Problem: Search the records for the word "Image" and pick out every line that has it.

Entries supplied:

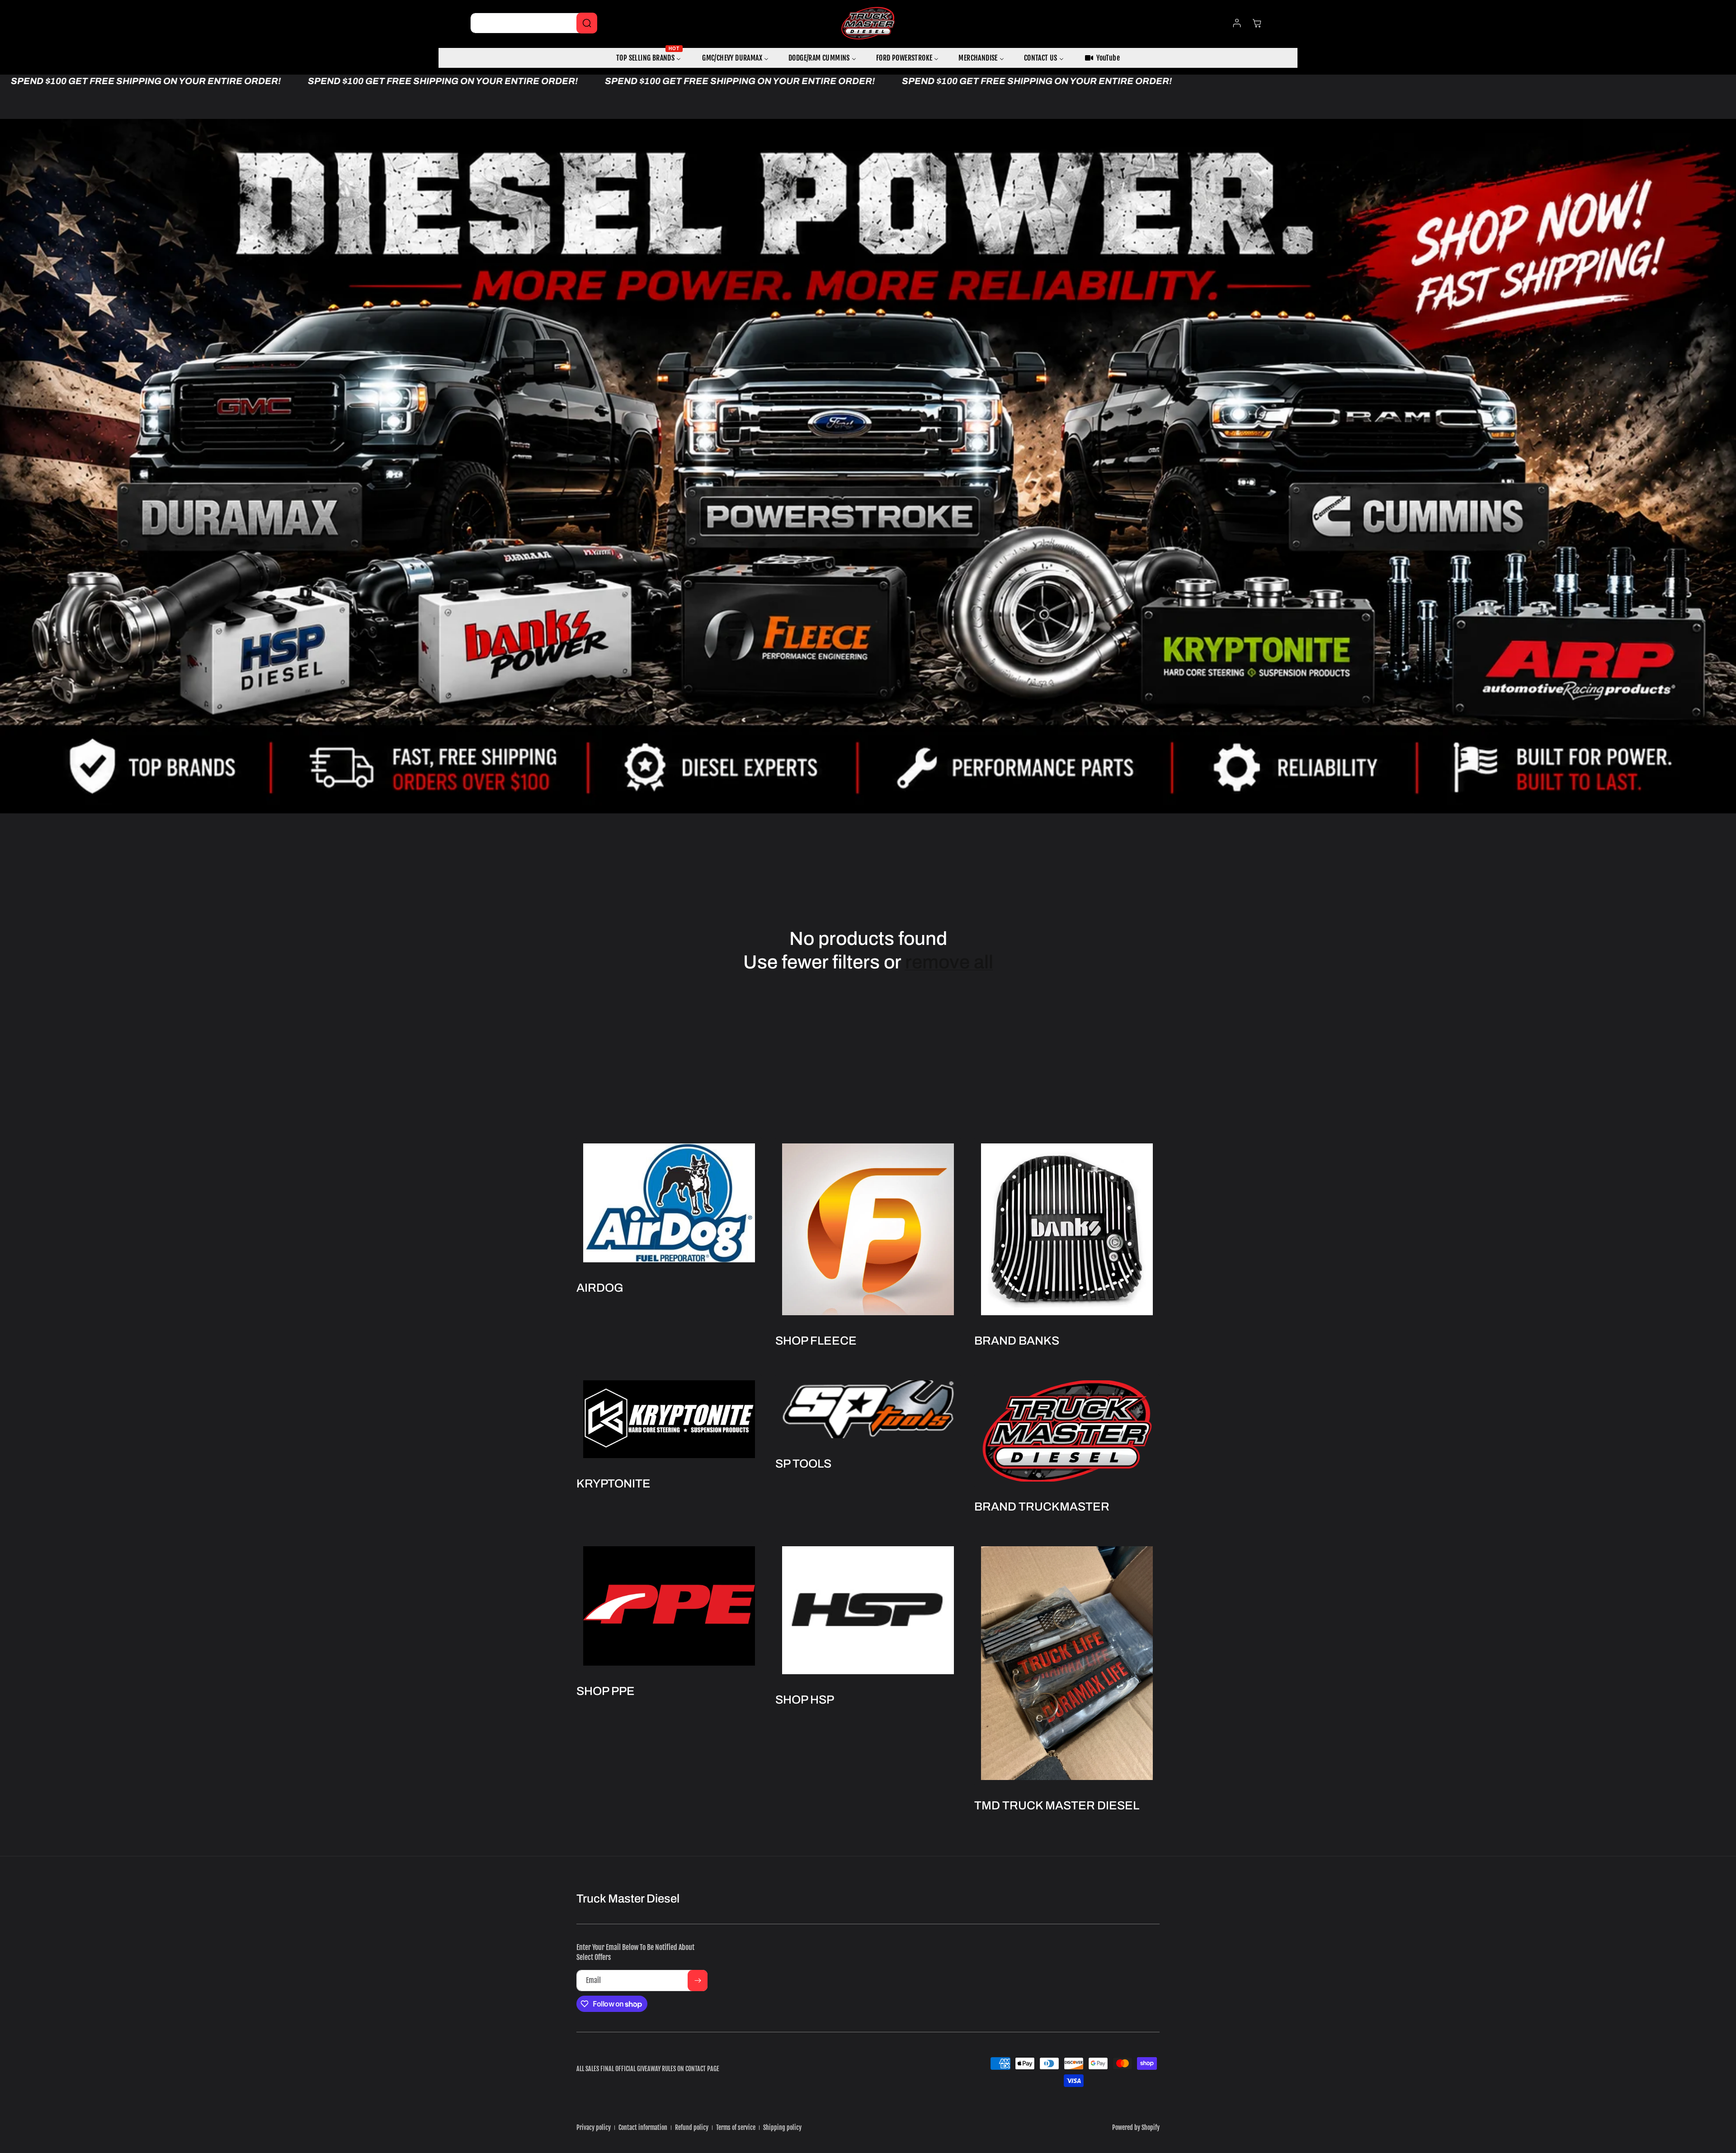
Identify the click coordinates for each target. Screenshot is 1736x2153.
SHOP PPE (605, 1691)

---

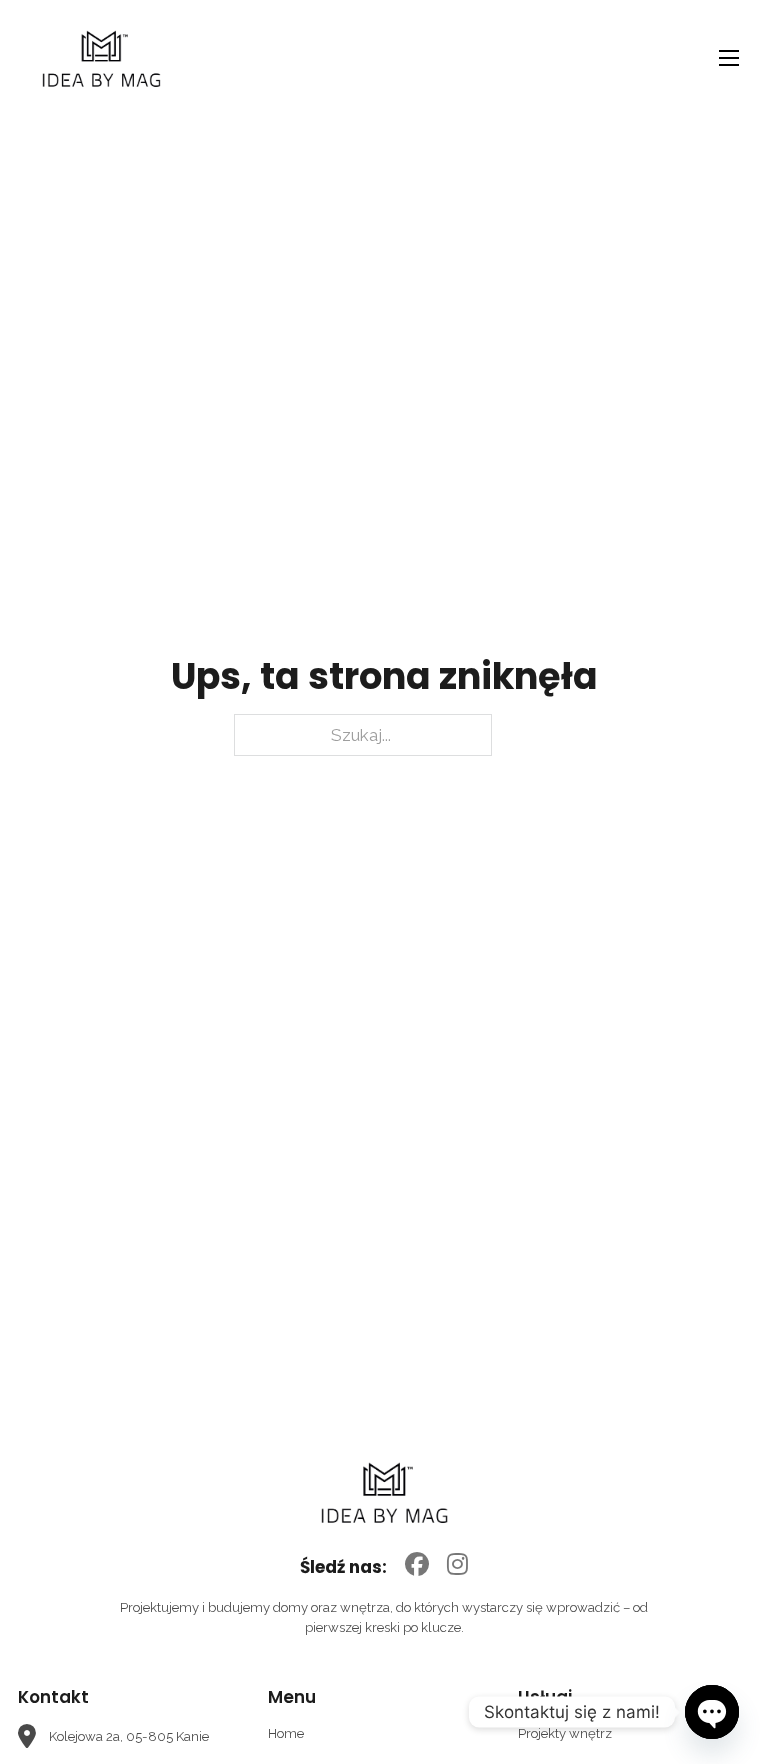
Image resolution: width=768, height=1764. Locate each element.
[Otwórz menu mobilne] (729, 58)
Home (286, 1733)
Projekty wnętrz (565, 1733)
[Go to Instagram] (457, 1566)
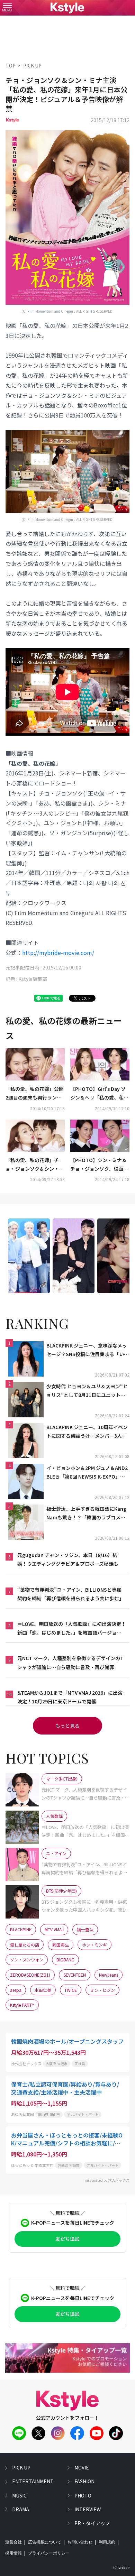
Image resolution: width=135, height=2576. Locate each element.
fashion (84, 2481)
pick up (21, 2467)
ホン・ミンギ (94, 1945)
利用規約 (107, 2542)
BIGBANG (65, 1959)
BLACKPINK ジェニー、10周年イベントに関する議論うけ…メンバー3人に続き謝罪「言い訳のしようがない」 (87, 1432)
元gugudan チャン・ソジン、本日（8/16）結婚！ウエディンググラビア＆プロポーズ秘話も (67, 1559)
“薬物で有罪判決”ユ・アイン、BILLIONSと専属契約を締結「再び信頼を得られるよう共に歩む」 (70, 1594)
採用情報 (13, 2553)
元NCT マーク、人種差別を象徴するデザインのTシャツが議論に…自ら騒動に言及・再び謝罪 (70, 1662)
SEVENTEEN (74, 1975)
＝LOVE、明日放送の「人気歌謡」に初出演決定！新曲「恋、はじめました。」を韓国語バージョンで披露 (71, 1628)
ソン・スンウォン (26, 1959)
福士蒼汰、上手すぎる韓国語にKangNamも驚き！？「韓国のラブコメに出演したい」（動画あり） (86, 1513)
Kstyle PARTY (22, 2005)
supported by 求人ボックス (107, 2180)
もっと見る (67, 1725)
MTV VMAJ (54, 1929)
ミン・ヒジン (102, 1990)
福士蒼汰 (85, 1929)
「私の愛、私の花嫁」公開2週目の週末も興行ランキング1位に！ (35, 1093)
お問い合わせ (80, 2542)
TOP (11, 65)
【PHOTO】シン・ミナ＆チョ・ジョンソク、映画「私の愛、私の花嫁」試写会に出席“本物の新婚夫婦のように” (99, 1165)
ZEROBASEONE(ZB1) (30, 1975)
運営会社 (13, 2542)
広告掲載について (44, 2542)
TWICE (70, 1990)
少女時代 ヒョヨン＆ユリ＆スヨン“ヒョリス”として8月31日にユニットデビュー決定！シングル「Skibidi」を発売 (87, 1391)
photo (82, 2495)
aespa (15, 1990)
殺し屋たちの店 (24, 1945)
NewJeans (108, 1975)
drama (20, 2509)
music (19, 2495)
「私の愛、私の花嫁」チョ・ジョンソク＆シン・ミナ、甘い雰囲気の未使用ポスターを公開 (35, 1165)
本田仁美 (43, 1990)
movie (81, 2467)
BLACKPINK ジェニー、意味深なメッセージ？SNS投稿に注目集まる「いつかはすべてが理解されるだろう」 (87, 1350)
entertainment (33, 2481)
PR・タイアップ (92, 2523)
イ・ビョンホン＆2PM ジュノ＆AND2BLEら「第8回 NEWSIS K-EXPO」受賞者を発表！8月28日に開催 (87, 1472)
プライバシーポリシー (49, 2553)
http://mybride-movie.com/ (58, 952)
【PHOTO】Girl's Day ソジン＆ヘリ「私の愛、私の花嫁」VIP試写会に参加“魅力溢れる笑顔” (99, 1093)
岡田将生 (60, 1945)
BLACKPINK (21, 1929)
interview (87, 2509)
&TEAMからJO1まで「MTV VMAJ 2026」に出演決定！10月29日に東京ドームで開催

---

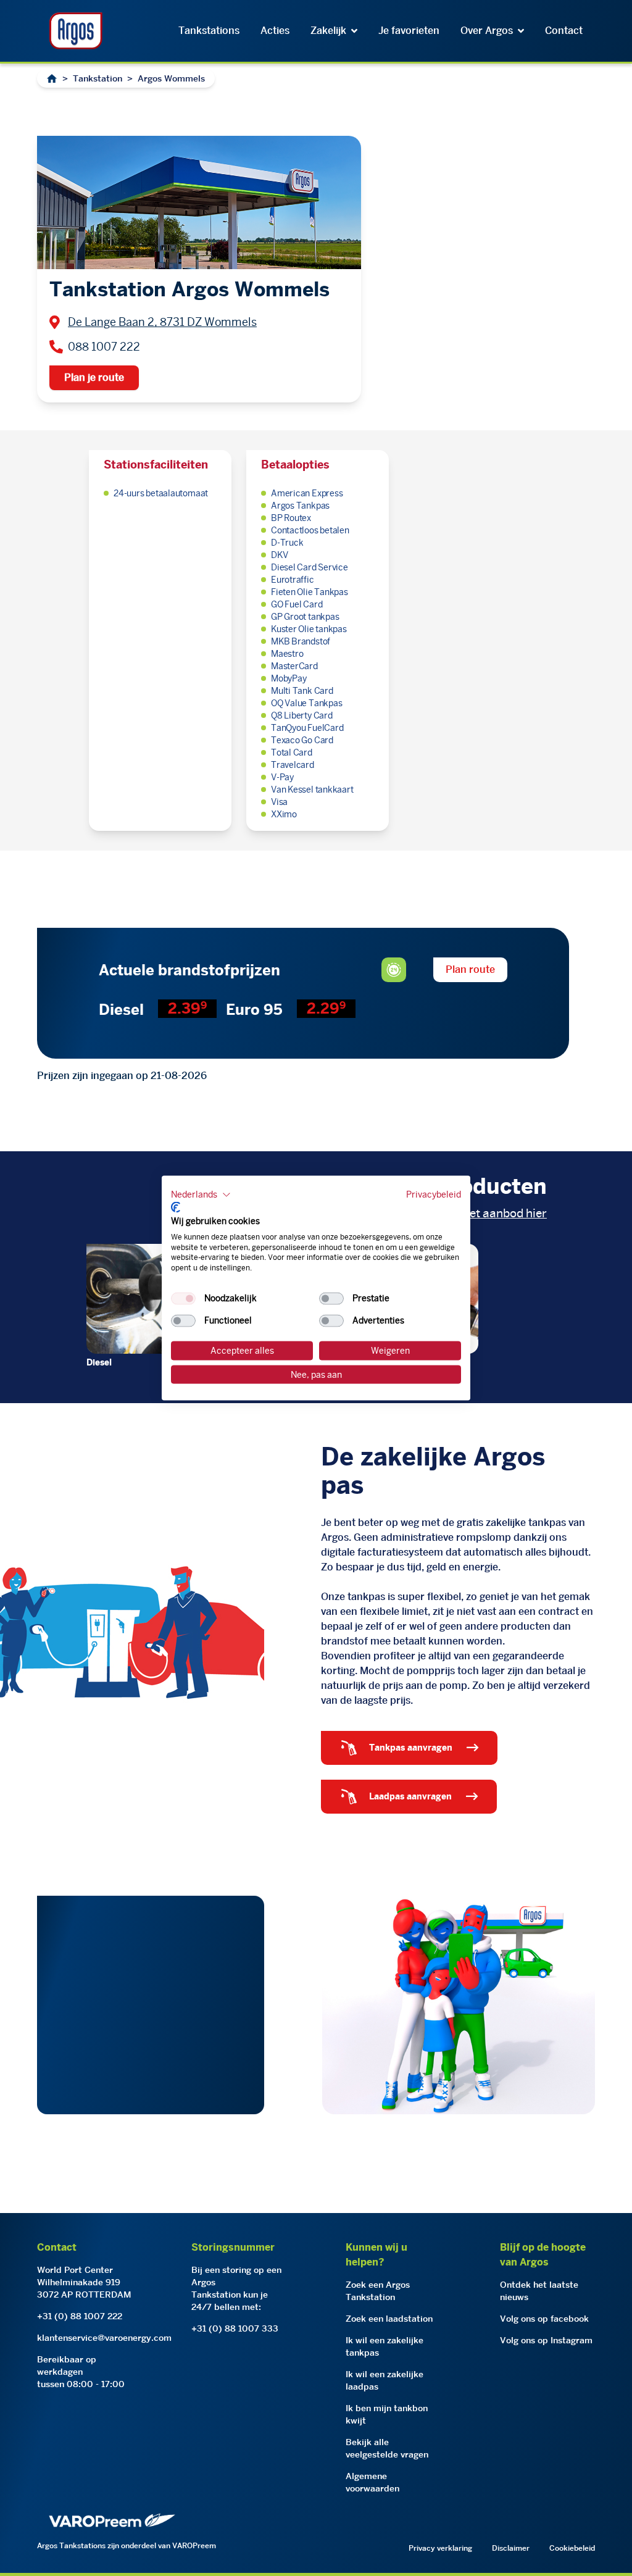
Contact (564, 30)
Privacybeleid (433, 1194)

Task output:
Image resolution: width=768, height=1764. Locate each element.
Image resolution: width=135, height=2576. Locate each element.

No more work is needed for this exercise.